Superhero Media: The Thanos Imperative

Longtime readers of this blog will be aware of my love for the Marvel event comic Annihilation; it's a grand space epic in which c-list space heroes have to combine their forces to repel an invasion from the Negative Zone. It's my ideal combination of obscure characters, impossibly-huge battles and great moments, like Ronan and Super-Skrull staging a coup on Hala. When I get around to reviewing Annihilation here, expect a gushing fanboy essay that ignores all of the work's faults. Well, it turns out that my much-beloved crossover is only the first part of an epic trilogy! After the defeat of Annihilus in Annihilation, the Phalanx attack in Annihilation 2 and, finally, in The Thanos Imperative, there in an invasion from an evil Captain Marvel (Mar-Vell) and the hordes of the "Cancerverse". 

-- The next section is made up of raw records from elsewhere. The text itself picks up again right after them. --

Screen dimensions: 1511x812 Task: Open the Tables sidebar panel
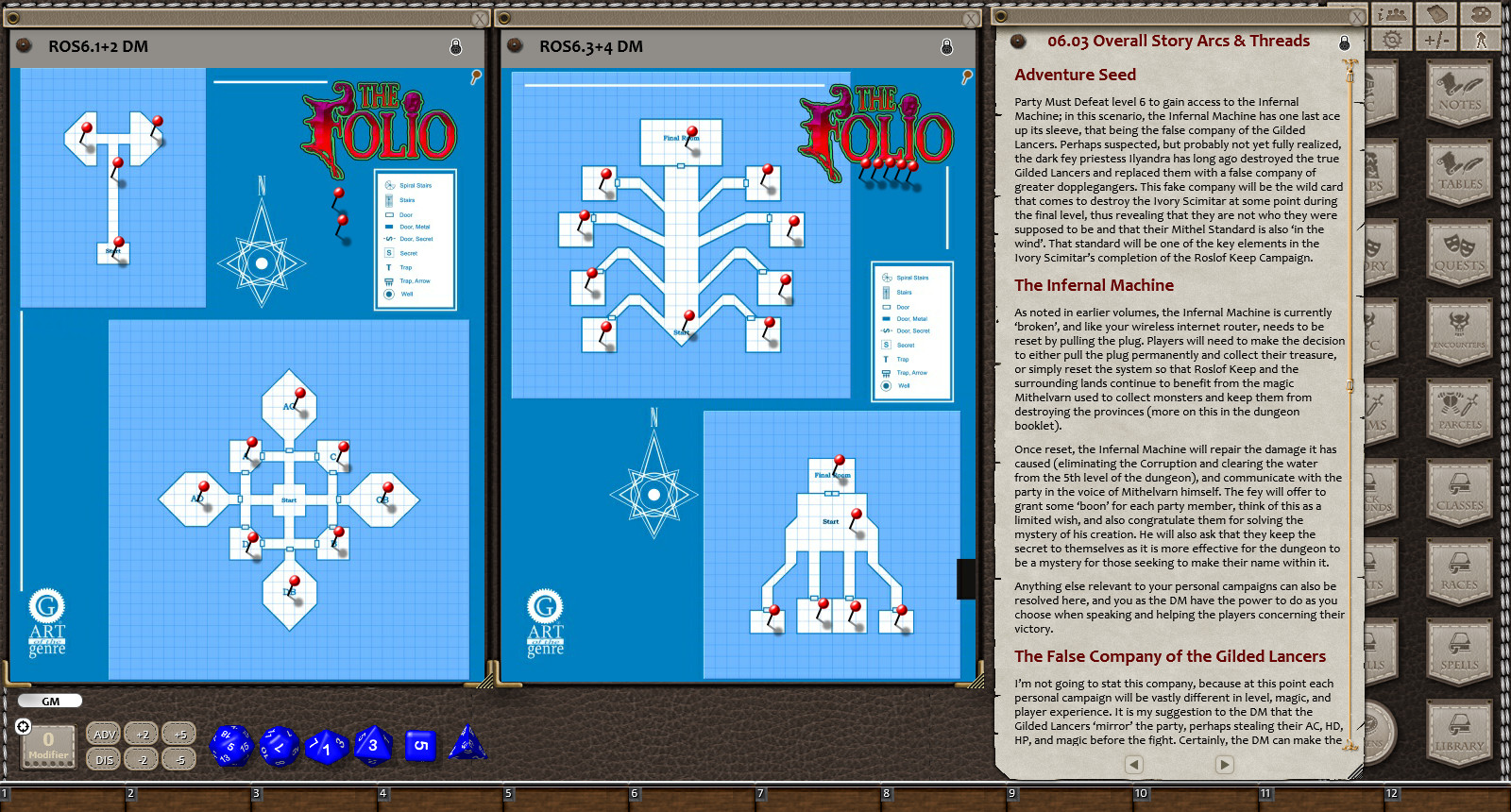click(x=1459, y=172)
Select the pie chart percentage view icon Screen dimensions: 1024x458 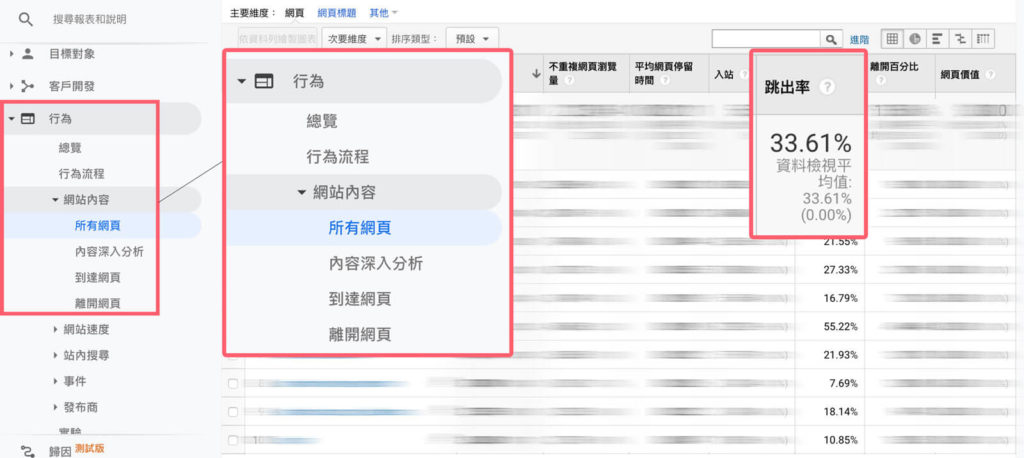click(915, 38)
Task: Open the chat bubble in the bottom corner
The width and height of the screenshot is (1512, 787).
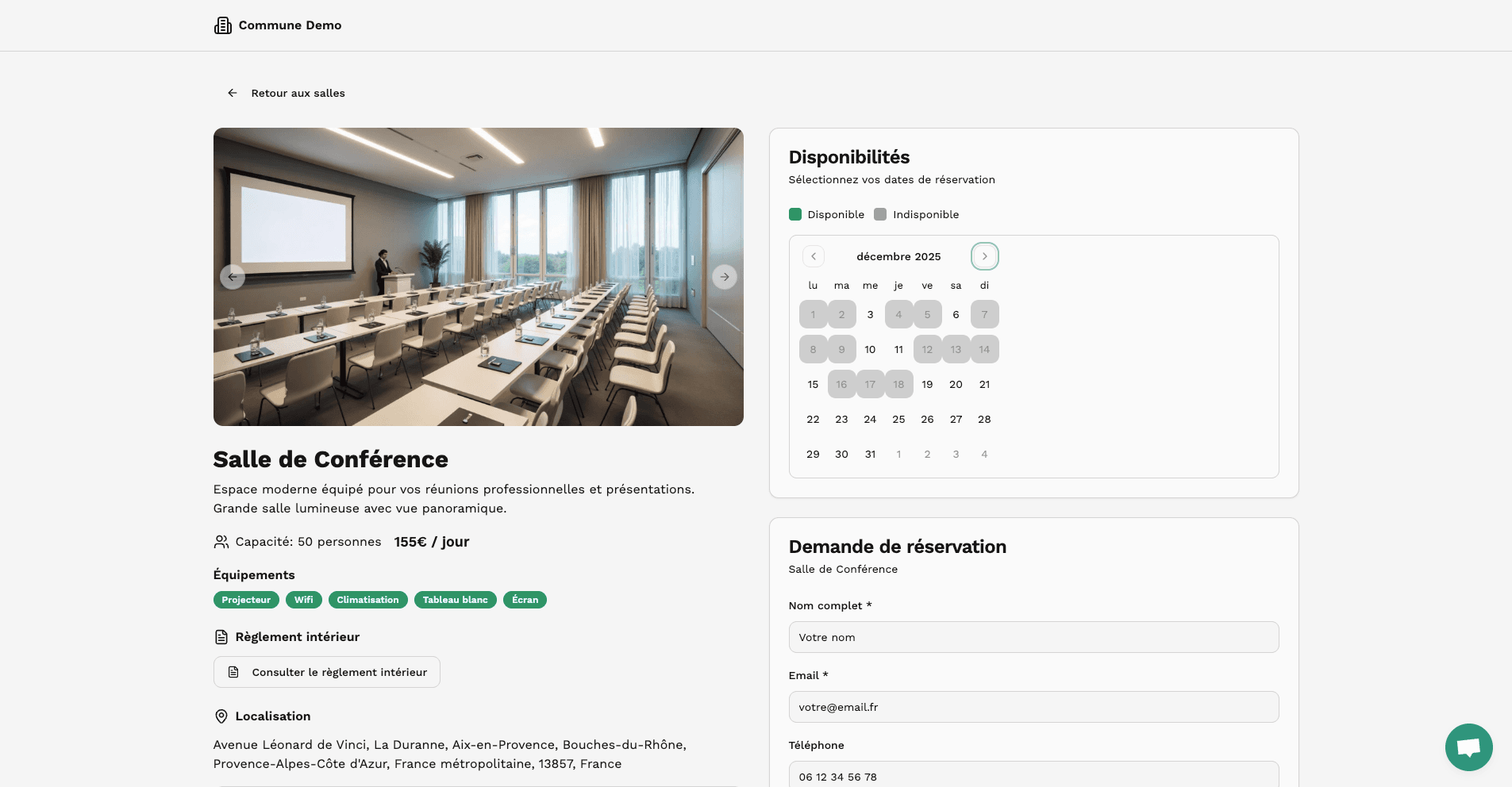Action: point(1468,747)
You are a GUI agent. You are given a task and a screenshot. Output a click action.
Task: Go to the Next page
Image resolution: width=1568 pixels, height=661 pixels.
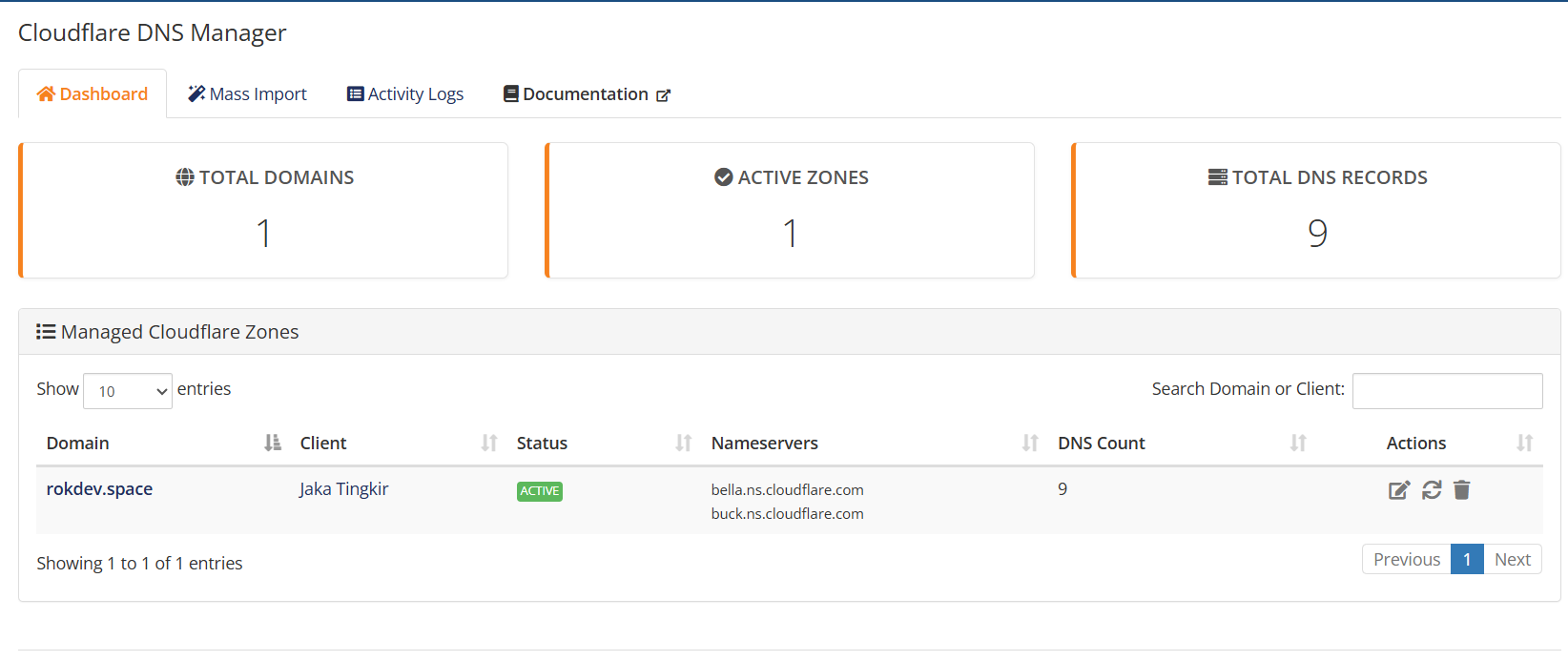point(1512,560)

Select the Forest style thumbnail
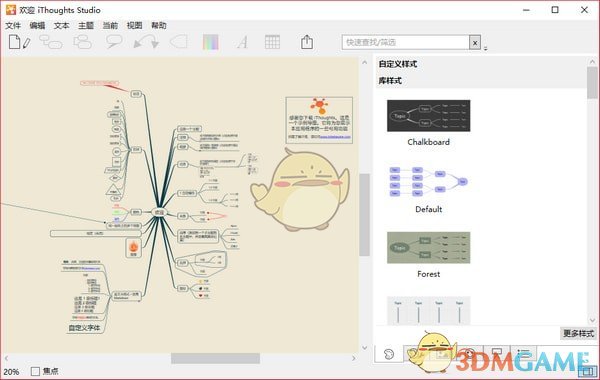tap(428, 248)
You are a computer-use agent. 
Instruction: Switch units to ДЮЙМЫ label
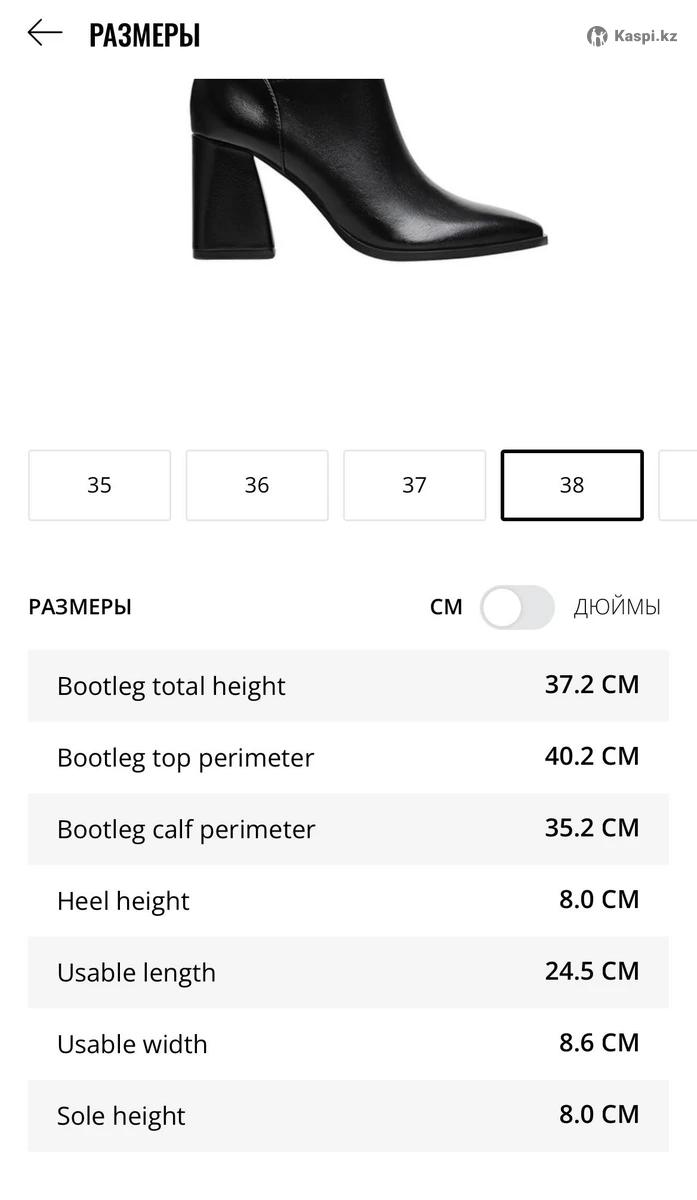click(616, 607)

In the "Cancerverse", Mar-Vell did not submit to death, but instead made a deal with the Elder Gods for eternal life. I really like the idea of the villain being a hero who was trying to do good, but has had their ideas corrupted, but this is lost in the art of the comic, with the Cancerverse heroes appearing demonic and twisted compared to their 616 counterparts. There's also a major battle between the Celestials and Elder things of the Cancerverse, which is not shown, but is described by Silver Surfer as taking place on a plane of reality that mortals cannot comprehend. Odd, the same kind of battle was shown in The Galactus Seed pretty neatly. By far the best moment in the comic is the assembly of the Annihilators (shown above), a team consisting of Quasar, Beta Ray Bill, Gladiator, Nova, Silver Surfer and Ronan that plan to fight their way into the Cancerverse and take out Mar-Vell. This plan doesn't work and we barely get to see them fight. 

The core concept of the story is that only death can defeat life, hence the need to get Thanos to Mar-Vell. This idea that Thanos keeps coming back to life to bring balance to death is ok, but we've already seen it done, and done better, with Galactus. The Thanos Imperative is not the epic that Annihilation was, but still has its moments and a few epic set pieces. If you're keen on more Marvel space stuff and have read all of the Jim Starlin bronze age stuff, this is probably worth your time. Not much like the Guardians of the Galaxy films though, if that was what you were looking for.